По надменным — с ума сойти, какой красоты! — губам проскользнуло что-то вроде улыбки.
— Я был прав, — пробормотал он удовлетворенно, — какое-то время я буду избавлен от скуки.
Он спокойно наклонился, и в следующее мгновение она почувствовала сухое и жесткое прикосновение его губ. Это не было даже поцелуем — бесстрастное наложение печати владычества, не порождающее никаких чувств, даже гнева.
Он отстранился, и только тогда, в миг разъединения их губ она почувствовала жгучую боль — так однажды в юности, залетев вместе с братьями в северную ледяную пустыню, она на лютом морозе голой рукой дотронулась до обнаженного клинка. Держать его было холодно. Отрывать — нестерпимо.
— Мне же больно! — вырвалось у нее с возмущением, к которому примешивалось удивление — жестокость, несомненно, была его неотъемлемой чертой, но не в такой же примитивной форме…
Снова властный взмах руки, от одного ее плеча до другого, и они были свободны от невидимых уз. К сожалению, и от платья — тоже.
— Сейчас, девочка, тебе будет еще больнее, — с пугающим хладнокровием пообещал он.
Ради твоих богов, перестань, наконец, сопротивляться!
Спасибо за бесполезный совет.
— Да? — Брови ее выразительно дрогнули. — Ты так думаешь?
— Ты никак не можешь смириться с тем, что находишься в моей власти. Мне это нравится. Но сейчас и ты испытаешь, каким мучительным и сладким блаженством может быть беспредельное подчинение мне.
Кажется, он перестал ее забавлять. Да и время, которое она отводила на это маленькое приключение, истекло.
— Боюсь, — проговорила она с точно таким же хладнокровием, — что тебе самому придется смириться с тем, что ты не владеешь ничем — ни моим телом, ни даже моей жизнью. Потому что я по собственной воле могу погасить ее огонек в любой миг прежде, чем ты последуешь своему капризу.

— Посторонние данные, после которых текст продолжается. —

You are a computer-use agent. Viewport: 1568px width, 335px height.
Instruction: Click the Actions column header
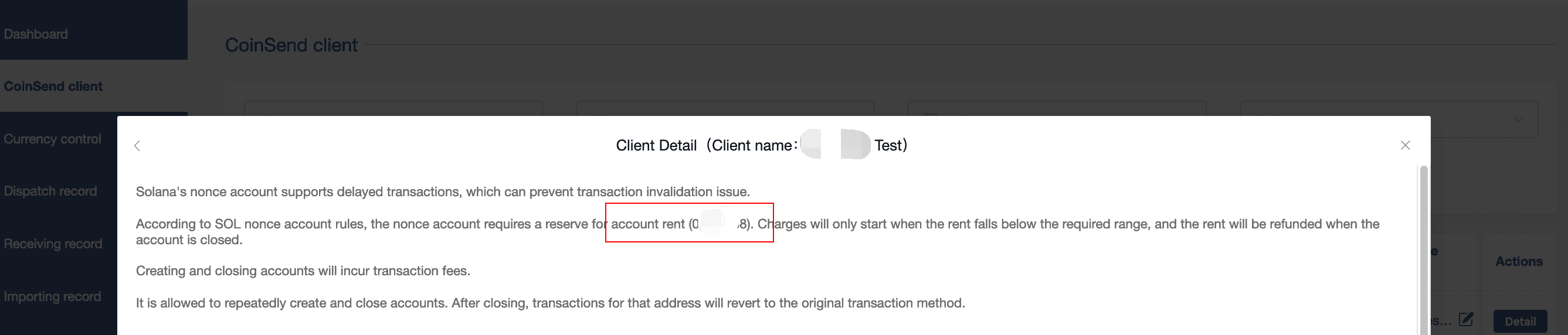point(1519,261)
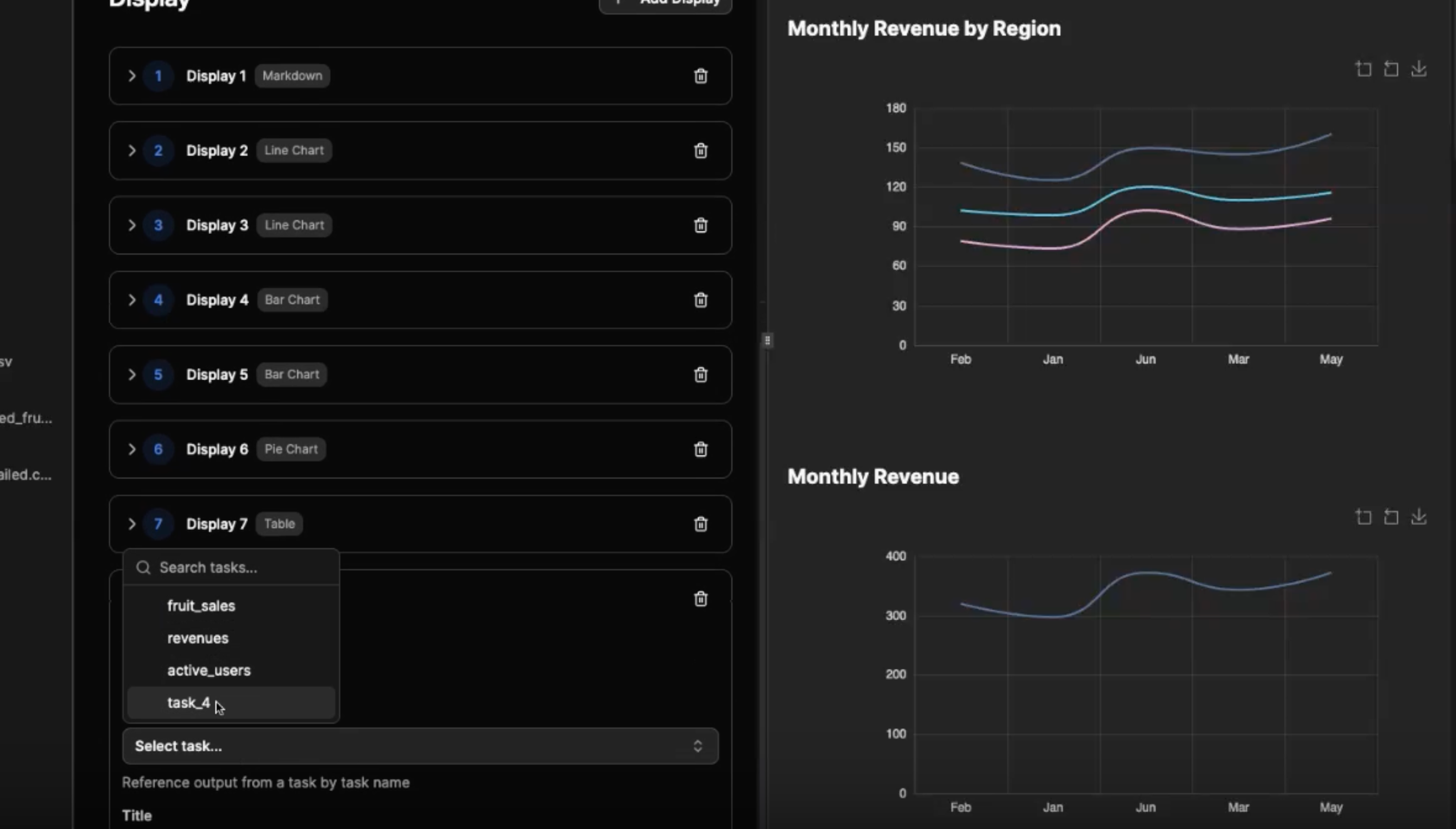Download the Monthly Revenue chart image
The width and height of the screenshot is (1456, 829).
coord(1418,517)
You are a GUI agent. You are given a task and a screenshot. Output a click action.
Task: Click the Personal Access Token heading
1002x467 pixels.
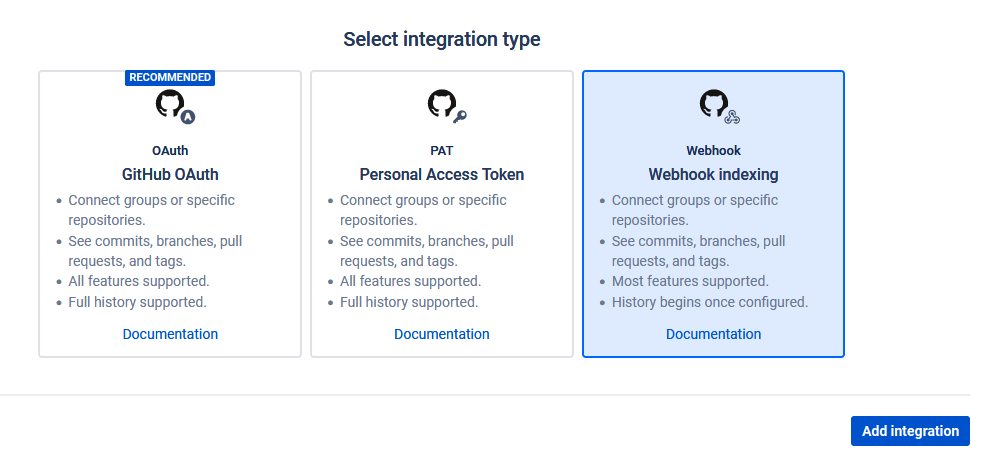tap(442, 174)
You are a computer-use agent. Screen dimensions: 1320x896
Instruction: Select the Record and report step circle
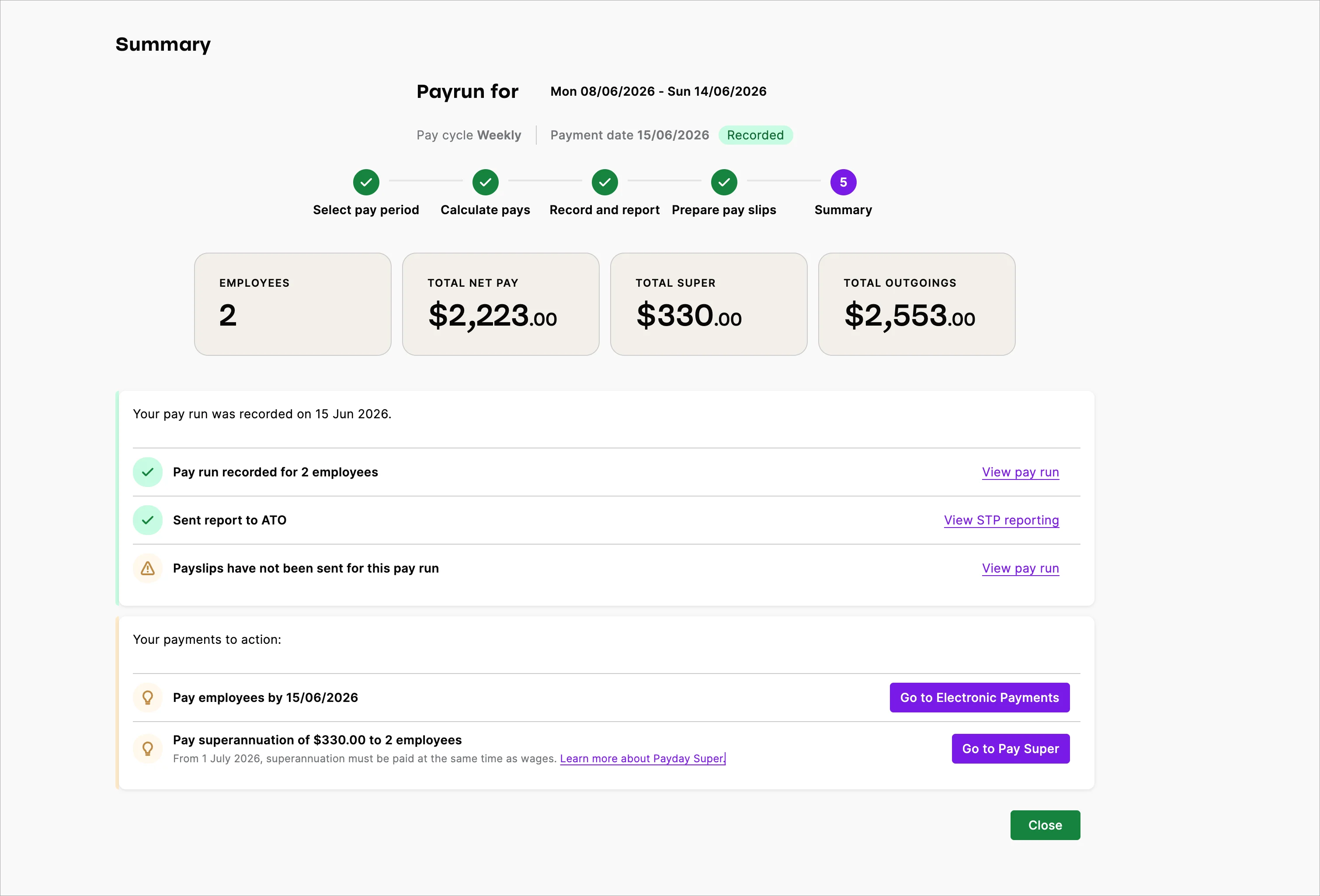tap(604, 182)
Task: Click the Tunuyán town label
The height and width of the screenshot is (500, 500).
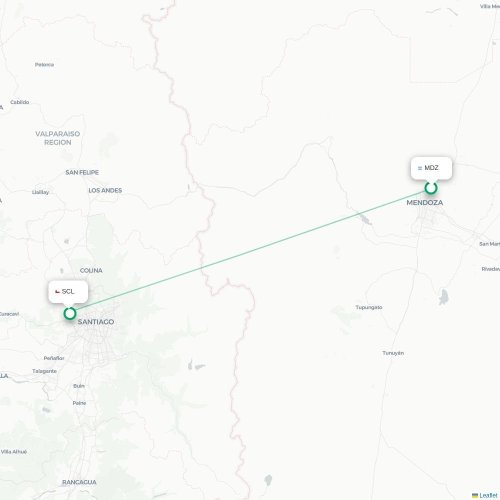Action: [393, 353]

И я не думаю, что такой всемогущий чародей, как ты, сможет опуститься до труполюбия.
Он задумчиво склонил голову набок, точно огромная печальная птица, и впервые его черты согрела теплота человеческой грусти.
— Какое же ты юное дитя, — проговорил он едва слышно, — ты даже не успела научиться страху смерти… Что ж, оставь себе и свою быстролетную жизнь, и свое неумелое бесчувственное тело. Пока. Но твоя душа уже принадлежит мне, потому что с того мига, когда твои губы познали невыносимую боль расставания со мной, память об этой муке останется в тебе до последнего часа твоей жизни. Сначала ты будешь вспоминать о ней с ужасом, потом — с удивлением, но постепенно она станет для тебя притягательной отравой, противостоять которой ты будешь не в силах. И ты пойдешь искать меня, но только теперь тобой будет владеть не праздное любопытство, а неподвластное разуму желание снова и снова изведать эту боль… Закрой глаза!
Его черные крылья взметнулись над ними, образуя шелестящий шатер, заслоняющий собою весь Сумеречный Замок.
— Закрой глаза, — повторил негромкий властный голос, и она послушно опустила ресницы.
Где ж ему было догадаться, что это ровным счетом ничего не значит — крошечные агатовые зрачки ее обруча были зорче орлиного ока. Теперь прямо перед собой она видела янтарное светящееся колечко, которое он держал в руке.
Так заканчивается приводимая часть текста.